The Scranton City Council adopted on July 31 the 0.75% tax on non-resident earned income.
The tax is expected to go into effect in October, Mr. Bulzoni said in an interview, noting a date is still being worked out.
“Pennsylvania authorizes distressed cities with poorly financed pension plans to levy a non-resident income tax,” the Moody’s report said.
The Scranton Police Pension Plan, Scranton Firemen’s Pension Plan and the Scranton Non-Uniformed Pension Plan had a combined $44.9 million in assets, based on market value, as of June 30, Mr. Bulzoni said.

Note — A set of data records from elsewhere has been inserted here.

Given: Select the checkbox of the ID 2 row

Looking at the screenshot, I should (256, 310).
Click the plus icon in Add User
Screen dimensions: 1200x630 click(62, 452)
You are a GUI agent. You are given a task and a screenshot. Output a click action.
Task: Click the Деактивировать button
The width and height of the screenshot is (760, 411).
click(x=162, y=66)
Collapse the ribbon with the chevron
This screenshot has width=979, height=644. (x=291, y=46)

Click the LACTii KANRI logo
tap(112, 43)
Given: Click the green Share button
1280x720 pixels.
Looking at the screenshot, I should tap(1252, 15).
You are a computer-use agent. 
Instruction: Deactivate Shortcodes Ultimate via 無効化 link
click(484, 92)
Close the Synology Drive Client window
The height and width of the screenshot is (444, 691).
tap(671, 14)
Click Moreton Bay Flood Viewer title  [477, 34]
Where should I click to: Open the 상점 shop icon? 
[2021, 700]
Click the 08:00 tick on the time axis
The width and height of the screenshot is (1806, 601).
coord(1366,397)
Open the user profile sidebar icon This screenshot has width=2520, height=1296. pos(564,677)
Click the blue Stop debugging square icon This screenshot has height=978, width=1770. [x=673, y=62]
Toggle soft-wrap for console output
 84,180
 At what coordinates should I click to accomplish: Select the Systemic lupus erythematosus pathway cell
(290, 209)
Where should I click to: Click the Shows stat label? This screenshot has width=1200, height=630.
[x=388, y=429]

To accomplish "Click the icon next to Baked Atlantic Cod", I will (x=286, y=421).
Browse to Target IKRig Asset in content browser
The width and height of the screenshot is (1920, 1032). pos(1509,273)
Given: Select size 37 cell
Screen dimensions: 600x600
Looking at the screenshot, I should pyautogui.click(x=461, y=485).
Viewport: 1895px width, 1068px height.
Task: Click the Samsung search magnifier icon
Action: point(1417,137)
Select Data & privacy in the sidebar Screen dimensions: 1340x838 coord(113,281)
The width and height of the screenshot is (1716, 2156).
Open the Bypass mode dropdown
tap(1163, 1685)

On an actuarial basis, the combined plans were 22.5% funded level with $43.7 million in assets, Dan Seymour, analyst in Moody’s public finance group, said in an interview and confirmed by Mr. Bulzoni.
Moody’s estimates the combined pension liabilities could be $258 million, adjusted for its standardized 4.05% assumed return and using a taxable corporate bond index, Mr. Seymour said. Scranton uses an 8% assumed rate.
The city’s required minimum pension contribution this year is $12.1 million, including a 25% reduction allowed by the state since 2009, Mr. Bulzoni said. Funding comes from $9.1 million the city budgeted and $3 million the state finances. The minimum contribution is scheduled to grow to $15.7 million in 2017, when the 25% reduction provision expires, he said.